In Liberia’s national program, clinical supervisors like Nohn spend 80 percent of their time traveling by foot, on motorbike, and in canoes to provide monthly, field-based supervision, coaching, and restock to CHWs right in their own homes. Clinical supervisors support CHWs like Odell to master clinical skills like performing a rapid diagnostic test for malaria, using mid-upper arm circumference measurement to screen children for malnutrition, and delivering the correct dose of lifesaving medication. This supervision includes random patient audits to monitor CHWs’ diagnostic and treatment accuracy. Receiving this type of support from Nohn ensured that Odell was able not only to recognize early on that her patient was suffering from a potentially serious condition, but also to understand the importance of quickly referring the woman to the nearest clinic to connect her to the broader primary health care system. Supervisors are identified for their leadership skills and are trained to provide supportive supervision to empower CHWs to identify areas for improvement and strengthen their skills sets.

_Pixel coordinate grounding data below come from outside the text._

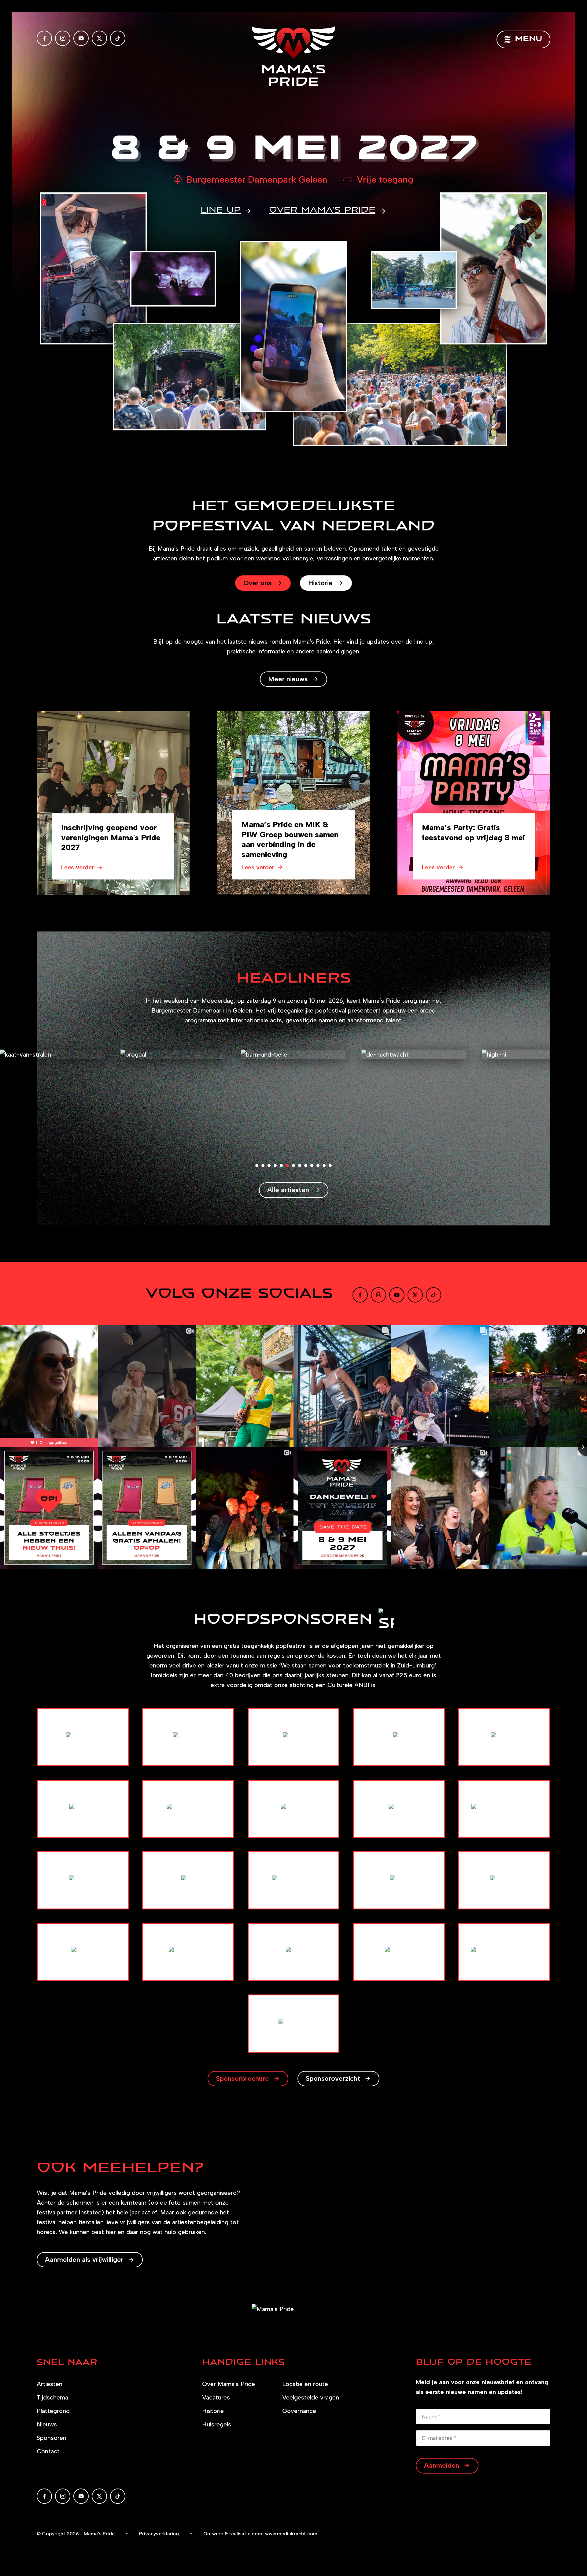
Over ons (257, 583)
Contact (48, 2451)
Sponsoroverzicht (333, 2078)
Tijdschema (52, 2397)
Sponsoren (51, 2437)
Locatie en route (305, 2384)
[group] (113, 803)
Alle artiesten (288, 1190)
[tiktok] (117, 38)
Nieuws (47, 2424)
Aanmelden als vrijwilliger (84, 2259)
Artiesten (49, 2384)
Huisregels (216, 2424)
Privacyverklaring (159, 2534)
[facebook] (44, 38)
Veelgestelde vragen (310, 2397)
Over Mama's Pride (228, 2384)
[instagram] (62, 38)
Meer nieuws (288, 679)
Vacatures (216, 2397)
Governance (299, 2410)
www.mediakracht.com (291, 2534)
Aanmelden (441, 2465)
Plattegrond (53, 2410)
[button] (256, 1165)
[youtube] (81, 38)
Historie (320, 583)
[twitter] (99, 38)
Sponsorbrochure (242, 2078)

Recognizing the key role that clinical supervision plays in optimizing CHW performance and strengthening referral pathways, Liberia is focused on cultivating a workforce of skilled clinician leaders who are passionate about improving community health. When asked about her motivation to work as a clinical supervisor, Nohn reflects that she has a passion for the job. “[Children] used to die of common sickness like diarrhea, malaria, and pneumonia,” she reflects, “[Now,] instead of dying, they are surviving and making the community a better one; that’s what keeps me doing this work… I am saving lives in the remote part of Liberia.”
Liberia’s CHWs, supported regularly by motivated and trained clinical supervisors, have demonstrated the ability to provide patients at the last mile with high-quality care by extending the reach of an integrated health system. As the world prepares for new commitments to advance universal health coverage at the UN General Assembly and Alma Ata 40th anniversary this fall, we must move beyond nominal extension of primary health service delivery in rural communities and invest in CHW programs with strong supervision structures to ensure quality across the continuum of care.